Des avions de patrouille maritime participent également à "Joint Warrior". Pour cette première édition de l'année 2017, le contingent de "Patmar" est plutôt réduit avec deux P-8A Poseidon de l'US Navy, un P-3 Orion allemand et un ATL2 français de la flottille 23F. Le double d'appareils participent parfois à "Joint Warrior". Ces appareils opèrent depuis la base aérienne de Lossiemouth au nord de l'Ecosse. Une base de la Royal Air Force qui accueillera prochainement les P-8 britanniques. 

Les équipages des ATL2 de l'aéronautique navale française connaissent bien cette base. La Marine Nationale participe le plus souvent possible aux deux éditions annuelles de "Joint Warrior". C'est aussi depuis cette base que les ATL2 opèrent lorsqu'ils sont mis à disposition du Royaume-Uni, privé de patrouille maritime depuis le retrait du service des Nimrod et en attendant l'entrée en service des P-8.

"Joint Warrior" permet aux équipages de Lann-Bihoué de s'entrainer à leur mission principale, le combat aéromaritime, eux qui sont très sollicités en opération pour des missions aéroterrestres.  Au dessus des flots, l'ATL2 peut réaliser des missions de lutte anti sous-marine (ASM), de lutte au dessus de la surface (LAS), de surveillance et de renseignement (ISR) ou encore de sauvetage en mer. 

Les équipages soulignent combien l'appareil est polyvalent. Si ceux préparent une mission spécifique avant de décoller, ils peuvent se re-configurer en vol très rapidement.

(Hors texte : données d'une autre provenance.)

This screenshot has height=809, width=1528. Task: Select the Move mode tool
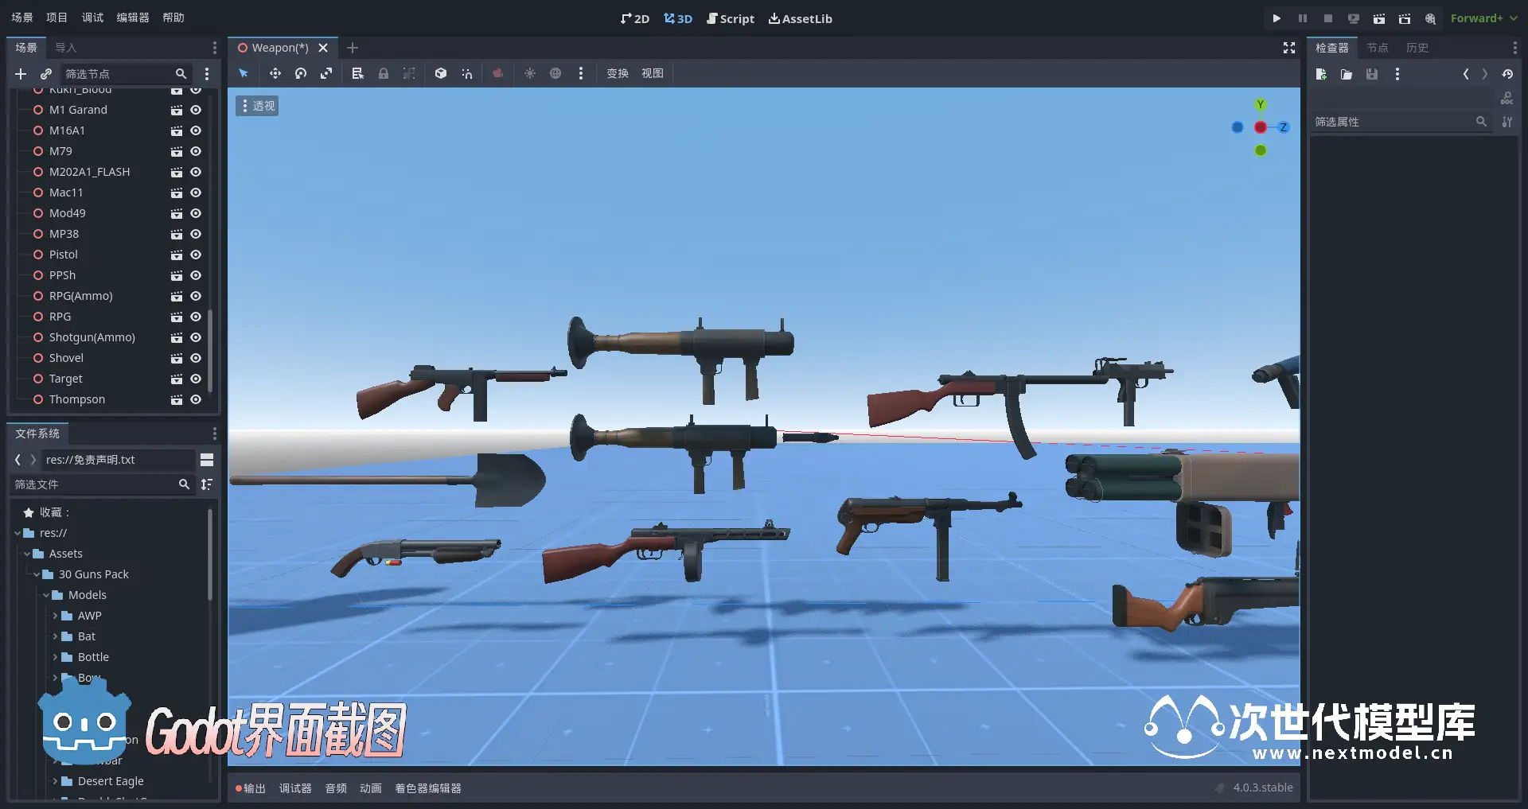[275, 73]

Pour les différentes missions, l'ATL2 emploie la complémentarité de ses capteurs : radar, guerre électronique et optique (FLIR et vue). D'autres capteurs sont dédiés à la lutte sous la mer : le détecteur d'anomalie magnétique et les bouées acoustiques. Pour l'ASM et la LAS les objectifs des missions sont assez identiques : détecter, localiser, reporter et engager. 

Durant "Joint Warrior", deux forces navales s'opposent. Les avions de patrouille maritime sont attribués alternativement à l'une ou l'autre de ces forces. Ils sont en général placés sous le contrôle tactique d'une frégate de défense aérienne appartenant à cette force. L'exercice permet donc aussi de travailler l'inter opérabilité avec les forces navales alliées et de vérifier le bon fonctionnement des communications. 

L'exercice permet également d'évaluer le niveau des alliés. Les français constatent ainsi la montée en puissance des P-8A de l'US Navy. Les CP-140 Aurora canadiens sont considérés parmi les meilleurs "Patmar" au monde. La France de son côté conserve un important savoir faire mais la rénovation des appareils est très attendue.